Toward scalable internet traffic measurement and analysis with Hadoop

By: 
Yeonhee Lee, Youngseok Lee
Appears in: 
CCR January 2013

Internet traffic measurement and analysis has long been used to characterize network usage and user behaviors, but faces the problem of scalability under the explosive growth of Internet traffic and high-speed access. Scalable Internet traffic measurement and analysis is difficult because a large data set requires matching computing and storage resources. Hadoop, an open-source computing platform of MapReduce and a distributed file system, has become a popular infrastructure for massive data analytics because it facilitates scalable data processing and storage services on a distributed computing system consisting of commodity hardware. In this paper, we present a Hadoop-based traffic monitoring system that performs IP, TCP, HTTP, and NetFlow analysis of multi-terabytes of Internet traffic in a scalable manner. From experiments with a 200-node testbed, we achieved 14 Gbps throughput for 5 TB files with IP and HTTP-layer analysis MapReduce jobs. We also explain the performance issues related with traffic analysis MapReduce jobs.

Public Review By: 
Sharad Agarwal

Network trace analysis is like bread and butter for the ACM SIGCOMM community.
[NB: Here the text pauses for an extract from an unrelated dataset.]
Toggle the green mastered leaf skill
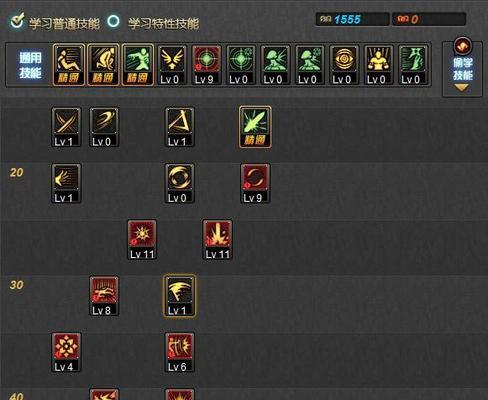Screen dimensions: 488x400 point(255,127)
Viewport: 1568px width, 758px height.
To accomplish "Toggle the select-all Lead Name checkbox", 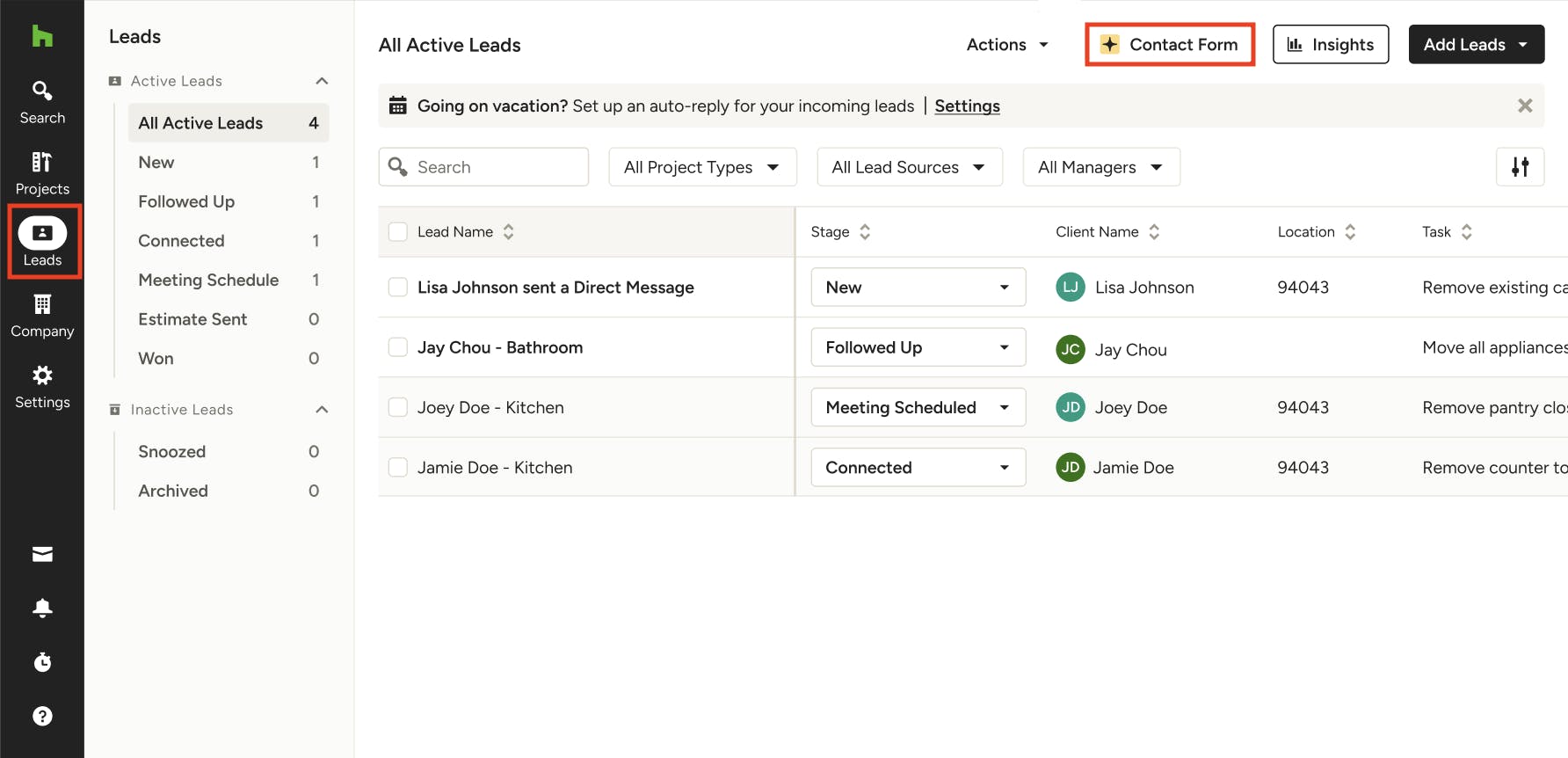I will pos(398,231).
I relied on network traces for my Ph.D. thesis, which was not too long ago of course. I and my colleagues relied on a carefully constructed SAN, with a hand-tuned filesystem, and custom libraries for efficient processing. In contrast, for our bulk processing needs today, such as for online web services, we rely on clusters of several hundred commodity machines with a commodity network and distributed filesystem. This paper presents a Hadoop-based solution for packet or Netflow trace analysis. With a 200-node Hadoop testbed, the authors achieve 14 Gbps throughput for 5 TB files. Their solution includes a binary format for accessing traces concurrently, MapReduce algorithms for Netflow, IP, TCP and HTTP analysis, and a Hive-based system for simplifying queries. The authors have built several tools on top of this, from standard 5-tuple flow statistics to TCP re-transmission statistics to DDoS analysis. The reviewers agree that this is a solid contribution, though not necessarily controversial or discussion provoking. It is worth informing the rest of the community since trace analysis is often core to what we do. The authors have worked diligently with the reviewers to improve their paper. In particular they have evaluated their system against the RIPE solution, with the main difference arising from data locality on disk.